Zukünftige Entwicklungen werden den Veränderungsdruck bzw. Anpassungsbedarf erhöhen: Der Klimawandel beeinflusst unter anderem hydrologische Randbedingungen wie Dargebot und Abfluss (Neunteufel et al., 2017). Demografische Entwicklungen wie Abwanderung vom Land in die Städte und geänderte Verbrauchsmuster verändern die Auslastung der gegebenen Infrastruktur (Neunteufel et al., 2017, Kleidorfer et al., 2013). „Neue“ Problemstoffe (Spurenstoffe, Mikroplastik, Nanopartikel, …) werden oft von der derzeitigen Abwasserreinigung nicht oder unzureichend erfasst (Lechner et al., 2014) oder gelangen über andere Wege in den Boden und schließlich ins Grundwasser (Herzog et al., 2015). Die Rückgewinnung von Sekundärressourcen wie Phosphor, Metallen, organische Substanz und Mikronährstoffen stellt eine Möglichkeit zur Reduzierung der Abhängigkeit von Stoffimporten aus dem Ausland und zur Schonung der Primärressourcen dar (Kretscher et al., 2018; Mulder, 2019).
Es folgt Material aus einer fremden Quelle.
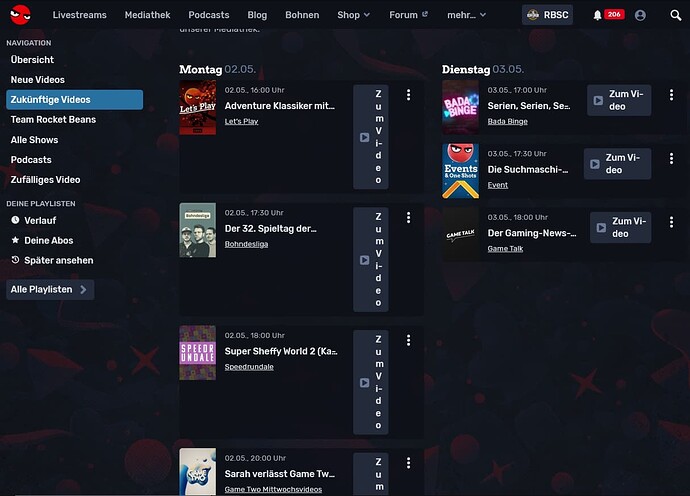This screenshot has width=690, height=496.
Task: Click the Let's Play show link
Action: (239, 121)
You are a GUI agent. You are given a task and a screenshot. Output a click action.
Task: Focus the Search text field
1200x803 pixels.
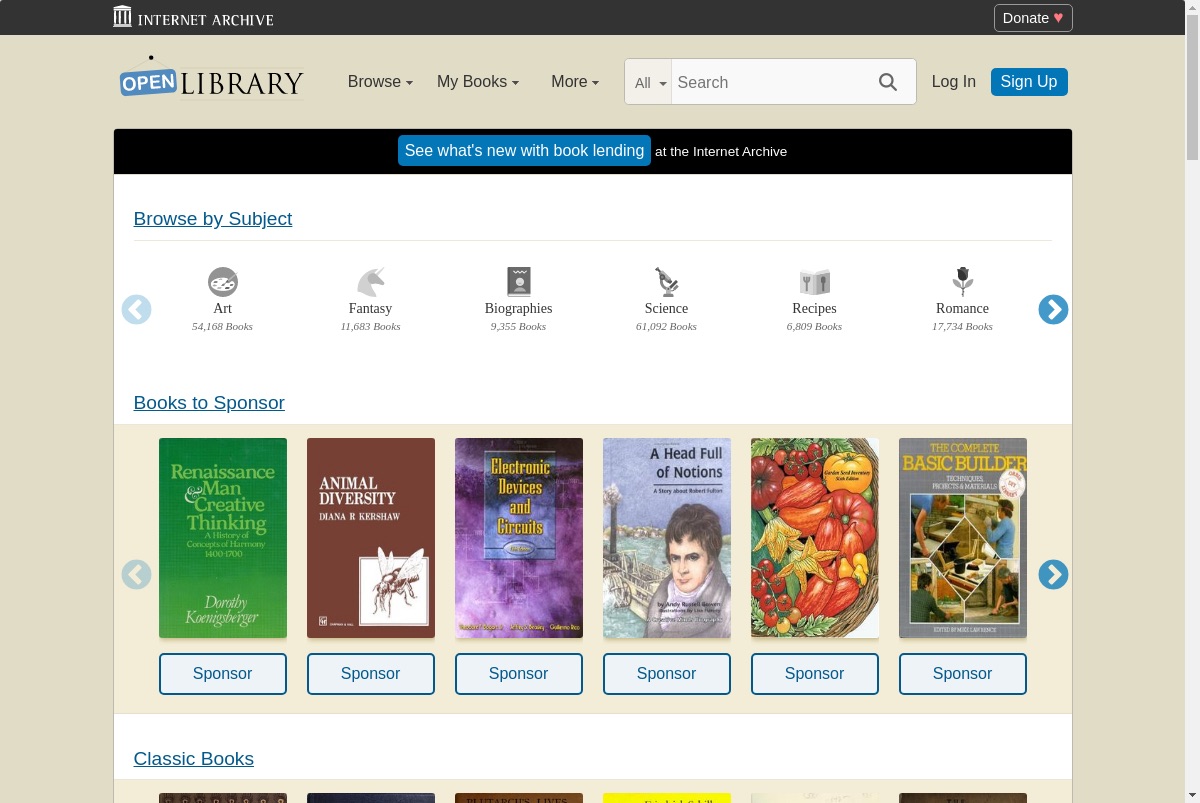[768, 82]
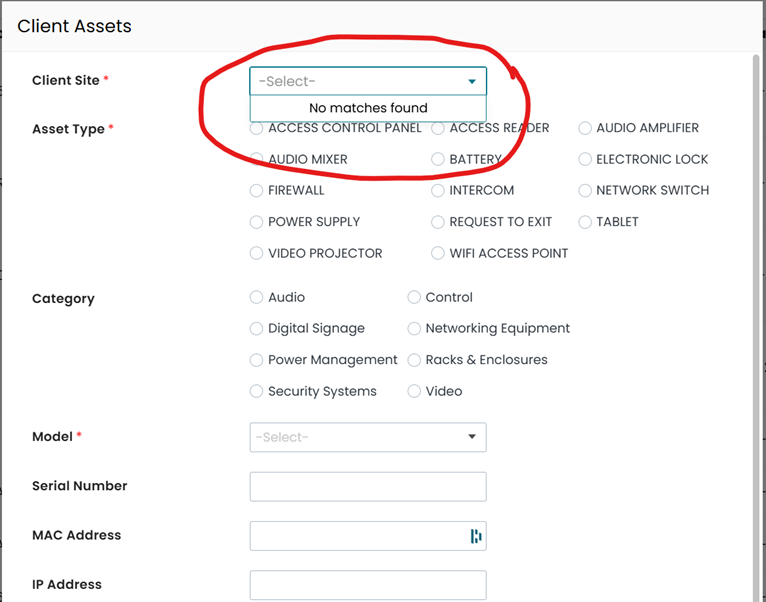Viewport: 766px width, 602px height.
Task: Select the Security Systems category
Action: pos(257,391)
In Anbetracht steigender Rohstoffpreise (Cordell and White, 2015) gilt es diverse, innovative Systeme und Ansätze zu diskutieren. Die Herausforderung besteht darin, Energie und Ressourcen aus dem Sanitärsystem zurückzugewinnen und dabei die Sanitärleistung beizubehalten oder zu erhöhen und Emissionen zu verringern.
Arbeit im UniNEtZ zu SDG 6
Ein zentraler Punkt der Arbeit in der SDG 6 AG wird in der Diskussion und Abschätzung des Potentials diverser ressourcenorientierter Ansätze in der Siedlungswasserwirtschaft liegen. Ein Fokus wird auf den oben genannten Ansätzen in der Sanitärversorgung (basierend auf der getrennten Sammlung der Stoffströme) liegen. Weitere derzeit diskutierte Themen bzw. Leitoptionen sind, neben der Erhöhung der Effizienz bei Wassernutzung, die Förderung von Blue-Green Infrastructure, die Renaturierung von Fließgewässer, die Reduktion von diffusen Nährstoffeinträgen, aber auch die Reduktion der Einleitung von Mischwasser & Schmutzwasser sowie von unbehandelten Niederschlagswasser von befestigten Flächen. Zusätzlich werden derzeit Maßnahmen in dem Bereich verbesserter Grundwasserschutz, Stärkung von Integrated Water Resources Management, Erhöhung der Ausgaben für wasserrelevante Entwicklungszusammenarbeit, verbesserte Einbindung der Stakeholder, Reduktion von Mikroschadstoffen (Medikamentenrückstände, Personal-Care-Products, Nano-Partikel, Reifenabrieb) im Abwasser und Verfügbarkeit öffentlicher Toiletten für Bedürftige angedacht.